===== Data excerpts =====

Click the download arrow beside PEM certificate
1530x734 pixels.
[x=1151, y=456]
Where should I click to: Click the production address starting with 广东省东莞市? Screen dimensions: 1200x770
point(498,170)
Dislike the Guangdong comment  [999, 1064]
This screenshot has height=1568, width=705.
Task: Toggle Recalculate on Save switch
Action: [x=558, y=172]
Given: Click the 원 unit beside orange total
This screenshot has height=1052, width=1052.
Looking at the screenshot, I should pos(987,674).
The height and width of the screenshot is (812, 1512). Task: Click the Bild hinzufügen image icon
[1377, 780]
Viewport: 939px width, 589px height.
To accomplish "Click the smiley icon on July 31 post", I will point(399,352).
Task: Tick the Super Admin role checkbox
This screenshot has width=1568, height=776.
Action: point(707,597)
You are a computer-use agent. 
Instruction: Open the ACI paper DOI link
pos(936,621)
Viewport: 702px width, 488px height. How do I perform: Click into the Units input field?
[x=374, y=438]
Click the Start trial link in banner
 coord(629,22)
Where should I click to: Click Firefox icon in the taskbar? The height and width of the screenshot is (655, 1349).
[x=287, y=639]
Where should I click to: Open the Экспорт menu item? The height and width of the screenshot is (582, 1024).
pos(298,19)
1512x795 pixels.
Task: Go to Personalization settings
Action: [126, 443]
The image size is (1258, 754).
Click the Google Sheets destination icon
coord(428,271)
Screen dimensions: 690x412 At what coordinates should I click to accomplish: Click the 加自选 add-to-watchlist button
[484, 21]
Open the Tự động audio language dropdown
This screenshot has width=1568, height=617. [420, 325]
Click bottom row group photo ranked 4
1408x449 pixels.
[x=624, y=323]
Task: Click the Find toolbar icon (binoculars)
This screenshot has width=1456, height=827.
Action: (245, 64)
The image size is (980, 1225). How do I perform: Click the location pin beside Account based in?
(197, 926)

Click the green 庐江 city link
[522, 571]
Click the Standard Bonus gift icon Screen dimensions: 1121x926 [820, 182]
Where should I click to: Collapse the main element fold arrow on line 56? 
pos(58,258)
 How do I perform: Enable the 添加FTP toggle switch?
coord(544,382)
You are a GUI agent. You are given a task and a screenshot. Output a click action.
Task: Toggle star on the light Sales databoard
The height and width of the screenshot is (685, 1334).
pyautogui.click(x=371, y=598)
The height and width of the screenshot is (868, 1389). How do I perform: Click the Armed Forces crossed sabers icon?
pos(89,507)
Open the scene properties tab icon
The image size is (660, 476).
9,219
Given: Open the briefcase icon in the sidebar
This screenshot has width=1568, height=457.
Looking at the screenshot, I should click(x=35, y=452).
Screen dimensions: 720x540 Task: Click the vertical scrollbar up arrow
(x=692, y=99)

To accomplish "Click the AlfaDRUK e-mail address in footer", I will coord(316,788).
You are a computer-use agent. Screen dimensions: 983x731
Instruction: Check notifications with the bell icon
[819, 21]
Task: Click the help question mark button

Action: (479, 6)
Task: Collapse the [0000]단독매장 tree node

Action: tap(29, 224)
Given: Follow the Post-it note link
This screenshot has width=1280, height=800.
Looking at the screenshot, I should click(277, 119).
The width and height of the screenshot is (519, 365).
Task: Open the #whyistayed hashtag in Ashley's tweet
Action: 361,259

=====

» Exercise brief: Print the records once more, exactly as they were given.

» Problem solution:
Click the download arrow beside PEM certificate
1530x734 pixels.
[x=1151, y=456]
Where should I click to: Click the production address starting with 广东省东莞市? Screen dimensions: 1200x770
point(498,170)
Dislike the Guangdong comment  [999, 1064]
This screenshot has height=1568, width=705.
Task: Toggle Recalculate on Save switch
Action: [x=558, y=172]
Given: Click the 원 unit beside orange total
This screenshot has height=1052, width=1052.
Looking at the screenshot, I should pos(987,674).
The height and width of the screenshot is (812, 1512). Task: Click the Bild hinzufügen image icon
[1377, 780]
Viewport: 939px width, 589px height.
To accomplish "Click the smiley icon on July 31 post", I will point(399,352).
Task: Tick the Super Admin role checkbox
This screenshot has width=1568, height=776.
Action: point(707,597)
You are a computer-use agent. 
Instruction: Open the ACI paper DOI link
pos(936,621)
Viewport: 702px width, 488px height. How do I perform: Click into the Units input field?
[x=374, y=438]
Click the Start trial link in banner
 coord(629,22)
Where should I click to: Click Firefox icon in the taskbar? The height and width of the screenshot is (655, 1349).
[x=287, y=639]
Where should I click to: Open the Экспорт menu item? The height and width of the screenshot is (582, 1024).
pos(298,19)
1512x795 pixels.
Task: Go to Personalization settings
Action: [126, 443]
The image size is (1258, 754).
Click the Google Sheets destination icon
coord(428,271)
Screen dimensions: 690x412 At what coordinates should I click to accomplish: Click the 加自选 add-to-watchlist button
[484, 21]
Open the Tự động audio language dropdown
This screenshot has width=1568, height=617. [420, 325]
Click bottom row group photo ranked 4
1408x449 pixels.
[x=624, y=323]
Task: Click the Find toolbar icon (binoculars)
This screenshot has width=1456, height=827.
Action: (245, 64)
The image size is (980, 1225). How do I perform: Click the location pin beside Account based in?
(197, 926)

Click the green 庐江 city link
[522, 571]
Click the Standard Bonus gift icon Screen dimensions: 1121x926 [820, 182]
Where should I click to: Collapse the main element fold arrow on line 56? 
pos(58,258)
 How do I perform: Enable the 添加FTP toggle switch?
coord(544,382)
You are a GUI agent. You are given a task and a screenshot. Output a click action.
Task: Toggle star on the light Sales databoard
The height and width of the screenshot is (685, 1334).
pyautogui.click(x=371, y=598)
The height and width of the screenshot is (868, 1389). How do I perform: Click the Armed Forces crossed sabers icon?
pos(89,507)
Open the scene properties tab icon
The image size is (660, 476).
9,219
Given: Open the briefcase icon in the sidebar
This screenshot has width=1568, height=457.
Looking at the screenshot, I should click(x=35, y=452).
Screen dimensions: 720x540 Task: Click the vertical scrollbar up arrow
(x=692, y=99)

To accomplish "Click the AlfaDRUK e-mail address in footer", I will coord(316,788).
You are a computer-use agent. Screen dimensions: 983x731
Instruction: Check notifications with the bell icon
[819, 21]
Task: Click the help question mark button

Action: (479, 6)
Task: Collapse the [0000]단독매장 tree node

Action: tap(29, 224)
Given: Follow the Post-it note link
This screenshot has width=1280, height=800.
Looking at the screenshot, I should click(277, 119).
The width and height of the screenshot is (519, 365).
Task: Open the #whyistayed hashtag in Ashley's tweet
Action: 361,259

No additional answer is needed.